» About this task
Could you transcribe every record below exactly as it stands?
━━━━━ Material for the task ━━━━━
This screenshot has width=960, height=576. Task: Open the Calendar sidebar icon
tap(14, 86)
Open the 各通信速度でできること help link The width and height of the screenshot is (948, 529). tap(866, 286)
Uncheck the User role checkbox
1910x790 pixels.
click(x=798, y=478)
━━━━━
» Response to the task
This screenshot has width=960, height=576. Task: Open the Calendar sidebar icon
tap(14, 86)
Open the 各通信速度でできること help link The width and height of the screenshot is (948, 529). tap(866, 286)
Uncheck the User role checkbox
1910x790 pixels.
click(x=798, y=478)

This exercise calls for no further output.